Opened 9 years ago

Closed 9 years ago

#4928 closed feature request (fixed)

Add primops for copying/cloning an array in the new codegen

Reported by: tibbe Owned by: ezyang
Priority: normal Milestone: 7.2.1
Component: Runtime System Version: 7.0.2
Keywords: Cc: pumpkingod@…, johan.tibell@…, daniel.is.fischer@…
Operating System: Unknown/Multiple Architecture: Unknown/Multiple
Type of failure: None/Unknown Test Case:
Blocked By: Blocking:
Related Tickets: Differential Rev(s):
Wiki Page:

Description

Daniel Peebles's benchmarks show that copying arrays using a indexArray#/writeArray# loop is much slower than using a (new) primop that calls memcpy. In addition, cloning arrays is slower than it need to be due to newArray# filling the array with a default element, just to have all the elements be overwritten by the contents of the array being cloned.

I suggest we add the following primops:

copyArray#        ::        Array# a -> Int# -> MutableArray# s a -> Int# -> Int# -> State# s -> State# s
copyMutableArray# :: MutableArray# a -> Int# -> MutableArray# s a -> Int# -> Int# -> State# s -> State# s

cloneArray#        ::        Array#   a -> Int# -> Int# -> State# s -> (# State# s, Array# a #)
cloneMutableArray# :: MutableArray# s a -> Int# -> Int# -> State# s -> (# State# s, MutableArray# s a #)

freezeArray# :: MutableArray# s a -> Int# -> Int# -> State# s -> (# State# s, Array# a #)
thawArray#   ::        Array#   a -> Int# -> Int# -> State# s -> (# State# s, MutableArray# s a #)
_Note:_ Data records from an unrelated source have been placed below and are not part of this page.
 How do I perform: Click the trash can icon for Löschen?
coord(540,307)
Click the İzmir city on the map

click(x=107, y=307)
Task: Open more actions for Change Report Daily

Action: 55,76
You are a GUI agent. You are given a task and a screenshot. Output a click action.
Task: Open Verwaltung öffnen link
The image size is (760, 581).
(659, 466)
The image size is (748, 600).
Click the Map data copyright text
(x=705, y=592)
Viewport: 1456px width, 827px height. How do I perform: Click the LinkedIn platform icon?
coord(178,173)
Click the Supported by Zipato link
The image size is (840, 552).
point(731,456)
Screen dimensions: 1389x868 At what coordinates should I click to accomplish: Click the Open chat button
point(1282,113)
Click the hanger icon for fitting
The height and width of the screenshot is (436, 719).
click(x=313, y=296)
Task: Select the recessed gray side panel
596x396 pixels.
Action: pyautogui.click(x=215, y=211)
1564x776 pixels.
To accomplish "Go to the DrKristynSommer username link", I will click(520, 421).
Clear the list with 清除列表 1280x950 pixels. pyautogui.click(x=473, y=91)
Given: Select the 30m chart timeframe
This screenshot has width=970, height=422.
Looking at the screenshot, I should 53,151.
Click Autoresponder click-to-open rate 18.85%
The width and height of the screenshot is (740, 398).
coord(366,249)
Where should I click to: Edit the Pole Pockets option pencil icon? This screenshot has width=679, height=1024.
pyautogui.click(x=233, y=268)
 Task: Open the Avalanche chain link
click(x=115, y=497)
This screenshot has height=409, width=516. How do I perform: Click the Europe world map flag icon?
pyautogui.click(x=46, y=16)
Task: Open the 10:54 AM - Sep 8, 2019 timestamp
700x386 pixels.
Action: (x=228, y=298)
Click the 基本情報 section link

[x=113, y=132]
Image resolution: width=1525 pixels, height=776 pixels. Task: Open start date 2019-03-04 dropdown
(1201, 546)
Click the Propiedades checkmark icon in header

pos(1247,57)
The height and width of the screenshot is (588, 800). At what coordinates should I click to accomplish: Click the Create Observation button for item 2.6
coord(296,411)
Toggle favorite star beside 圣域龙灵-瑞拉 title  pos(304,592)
Note that ByteArray# versions can be created using FFI calls to memcpy and thus don't need to be primops.

Attachments (13)

copyclone.dpatch (78.4 KB) - added by pumpkin 9 years ago.
arraycopy.dpatch (85.6 KB) - added by pumpkin 9 years ago.
arraycopy-tests.dpatch (122.6 KB) - added by tibbe 9 years ago.
Tests for primops
arraycopy-complete.dpatch (89.9 KB) - added by tibbe 9 years ago.
Fixed version of arraycopy.dpatch
arraycopy-complete.2.dpatch (93.6 KB) - added by pumpkin 9 years ago.
copyarray-clonearray.dpatch (94.3 KB) - added by pumpkin 9 years ago.
copyarray-clonearray-test.dpatch (124.5 KB) - added by pumpkin 9 years ago.
unitfix.dpatch (96.6 KB) - added by pumpkin 9 years ago.
0001-Add-array-copy-clone-primops.patch (9.7 KB) - added by tibbe 9 years ago.
Squashed and converted to Git
0001-Add-test-for-array-copy-clone-primops.patch (12.0 KB) - added by tibbe 9 years ago.
Squashed and converted to Git
ArrayCopyBench.hs (1.9 KB) - added by tibbe 9 years ago.
0001-Make-assignTemp_-less-pessimistic.patch (1.6 KB) - added by tibbe 9 years ago.
0001-Always-run-cgrun068.patch (3.0 KB) - added by tibbe 9 years ago.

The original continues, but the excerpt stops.